Toutefois, cette harmonie « est impossible à atteindre si nos regards restent polarisés sur le monde extérieur ». L’univers intérieur est la « source du désordre et l’agent de sa pérennité ». Aussi, pour Krishnamurti, l’éducation doit-elle avoir pour mission de transformer la source qu’est l’individu, tant il est vrai que ce sont « les êtres humains qui créent la société, et non telle ou telle divinité dans les cieux ».

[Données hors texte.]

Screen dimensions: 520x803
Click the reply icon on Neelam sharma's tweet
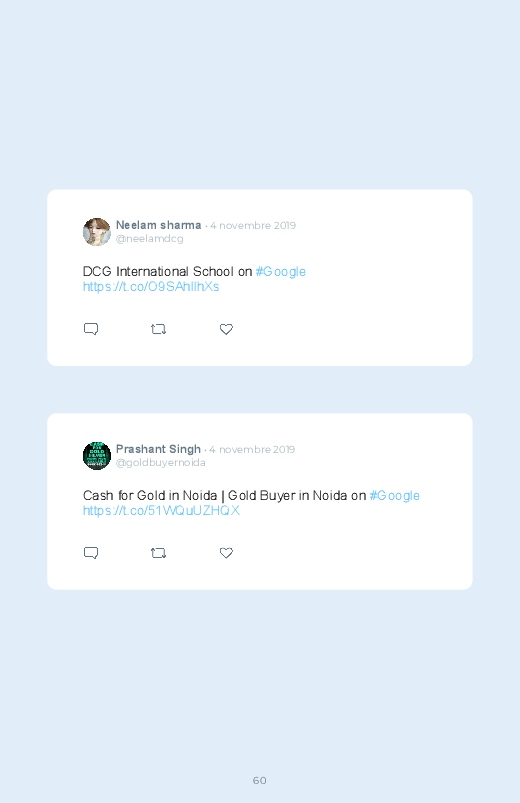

En Inde, les écoles fonctionnant sous les auspices de la Krishnamurti Foundation India (KFI), dont certaines furent d’ailleurs créées du vivant du philosophe, ne sont pas des établissements visant à l’endoctrinement des enfants, mais bien plutôt, pour reprendre ses paroles, des lieux « où les élèves et les éducateurs peuvent s’épanouir et où l’on s’attache à former la génération de demain car l’école est faite pour cela ».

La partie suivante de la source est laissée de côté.